__GIVEN REQUEST__. Gather each line in the material below that contains the word "Click" and copy those lines out.

__THE DATA__.
▼▼▼

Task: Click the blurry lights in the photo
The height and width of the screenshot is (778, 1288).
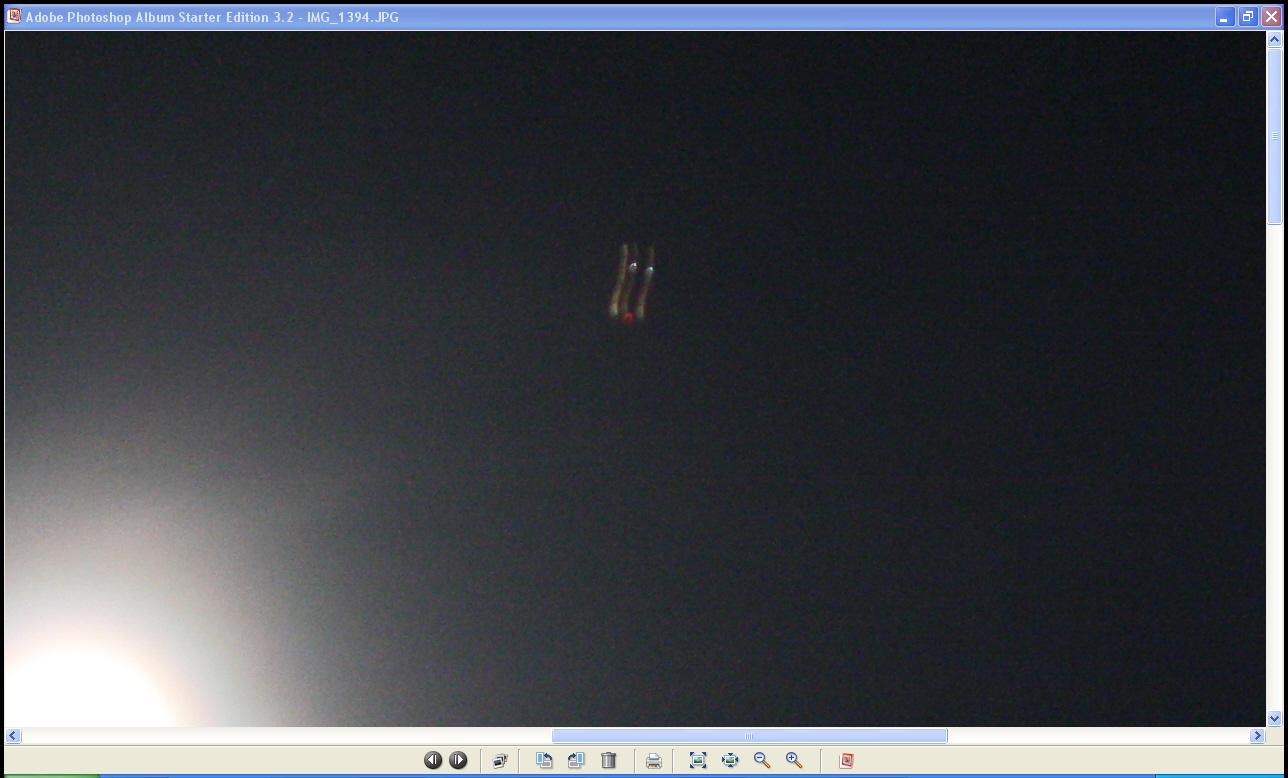Action: tap(632, 283)
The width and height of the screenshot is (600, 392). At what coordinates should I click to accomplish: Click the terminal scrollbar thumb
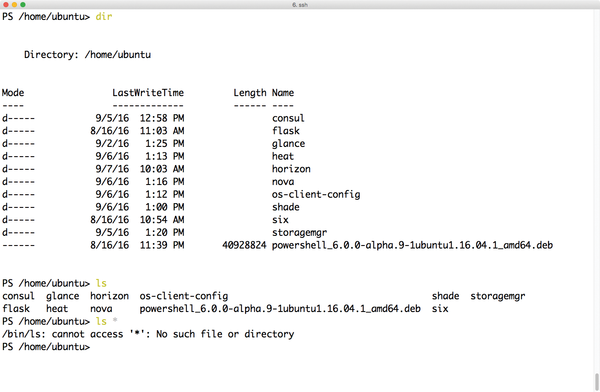tap(597, 382)
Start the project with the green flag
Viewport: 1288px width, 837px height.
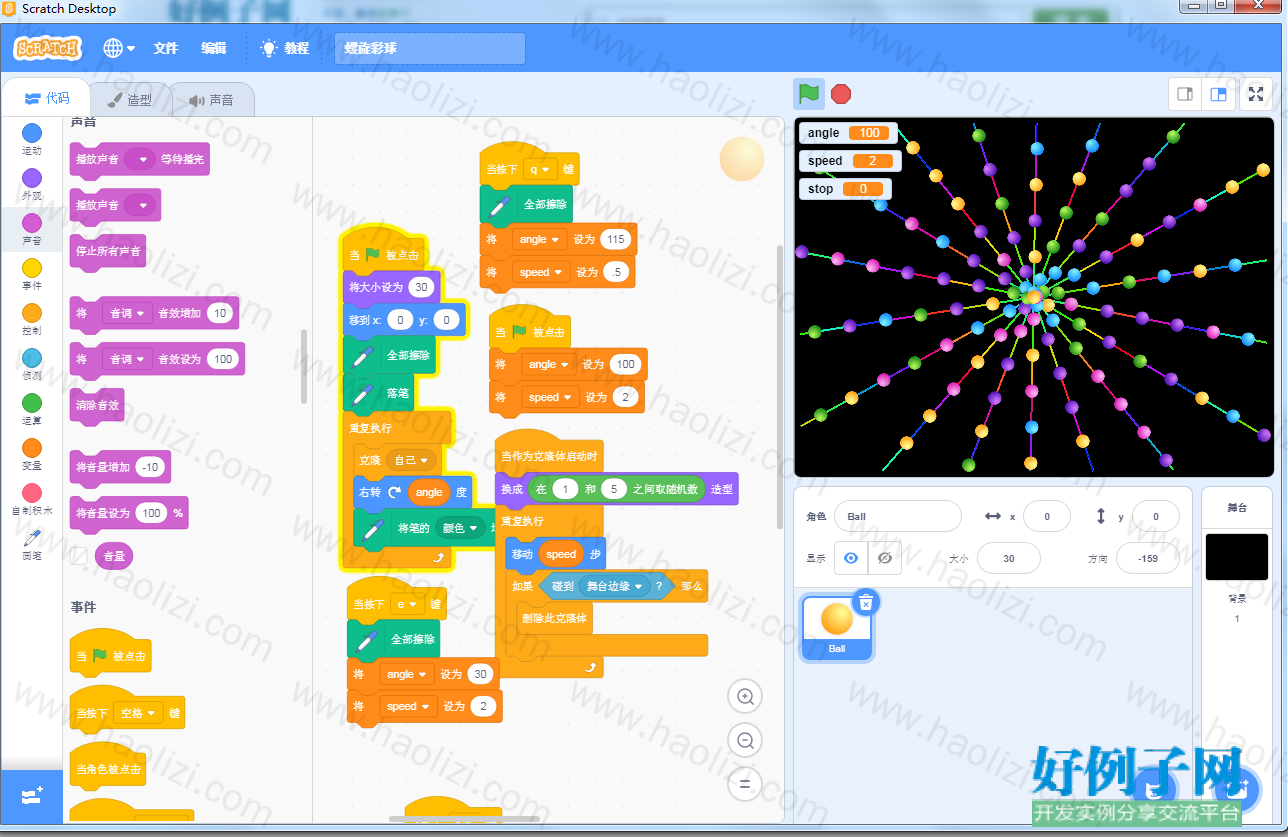[x=809, y=94]
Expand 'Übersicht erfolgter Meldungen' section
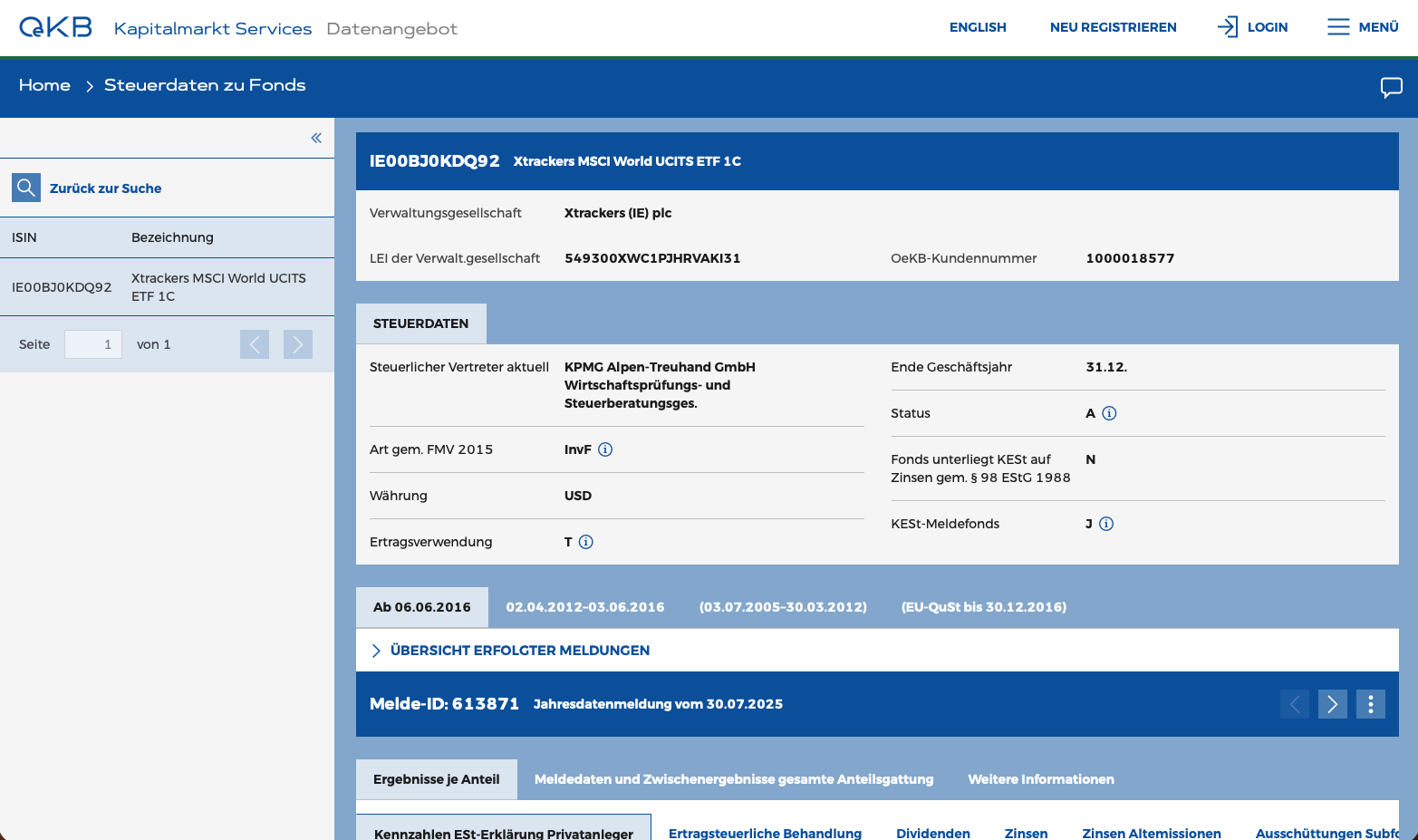This screenshot has height=840, width=1418. (519, 650)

▲▲▲

__SOLUTION BELOW__.
Task: Click the blurry lights in the photo
The width and height of the screenshot is (600, 392). At what coordinates should I click to accomplish: Click the terminal scrollbar thumb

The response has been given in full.